Sur le papier, Rain Man est un film étrange. Une rencontre au sommet entre deux acteurs, certes. Mais un road movie simple. Une histoire de grandes personnes, une rencontre fraternelle. Un film hors de son époque, comme le rappelle le journaliste Matt Patches : « le box-office américain, dans les années soixante-dix, pouvait voir des drames personnels comme Love Story ou Kramer contre Kramer occuper la première place, puis laisser cette place à Star Wars ou Les Dents de la mer, des blockbusters. Mais Rain Man est sorti le 16 décembre 1988. Après Die Hard et Roger Rabbit, avant le Batman de Burton, et les suites de L’Arme fatale, Retour vers le futur et Ghostbusters. Hollywood à l’époque commençait à perfectionner sa science du blockbuster. Et Rain Man n’occupa même pas la première place la semaine de sa sortie : avec sept millions de dollars, il fit moins que la deuxième semaine du Twins de Schwarzenegger. Des millions de dollars et quatre statuettes plus tard, Rain Man quitte finalement le Top 10, après le week-end du 26 mai 1989, alors qu’Indiana Jones et la dernière croisade prend le contrôle des multiplexes. Au final, il rapporta plus de 172 millions de dollars aux États-Unis ». Un succès donc. Inespéré, même pour son producteur, Mark Johnson, qui voulait juste que le film existe. Pas beaucoup plus. D’ailleurs, quand Barry Levinson récupère le projet, il est en péril. Trop simple. Pas assez rocambolesque. Ces personnages, il faut les mettre dans des situations folles, périlleuses ! Mais Levinson croyait en son duo. Et à raison. MCM s’incline, et ne touche pas à la version du réalisateur de Tin Men et Good Morning, Vietnam. Tout juste accepte-t-il d’ajouter une scène, celle des gaufres, expliquant plus clairement pourquoi Charlie ne ramène pas son frère à l’institut.

« I'm an excellent driver. »

Enregistrements conservés
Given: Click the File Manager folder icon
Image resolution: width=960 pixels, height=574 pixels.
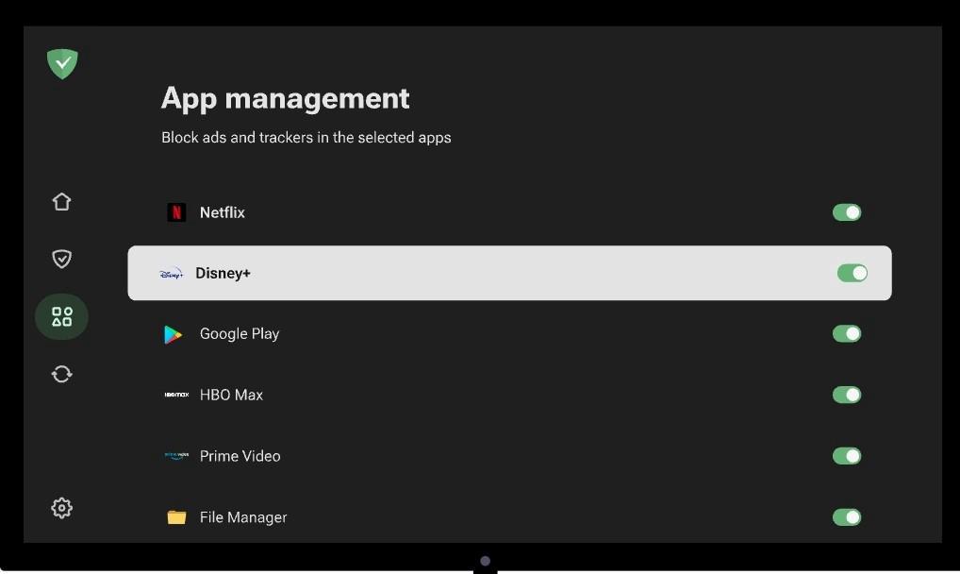Looking at the screenshot, I should coord(175,516).
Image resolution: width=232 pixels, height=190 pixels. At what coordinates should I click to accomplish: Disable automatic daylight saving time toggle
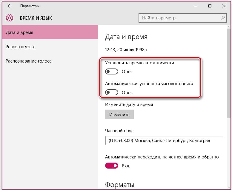[x=112, y=166]
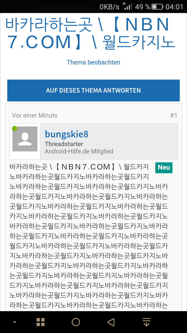
Task: Tap the AUF DIESES THEMA ANTWORTEN button
Action: [x=94, y=90]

LE PROBLÈME
Dans le texte sur Rain Man, relevez tous les titres de films cités dans la phrase qui commence par « Après Die Hard et Roger Rabbit ». Ce matériau n'a aucun lien avec le texte.

RÉPONSE À L'EXERCICE
Die Hard, Roger Rabbit, Batman, L'Arme fatale, Retour vers le futur et Ghostbusters.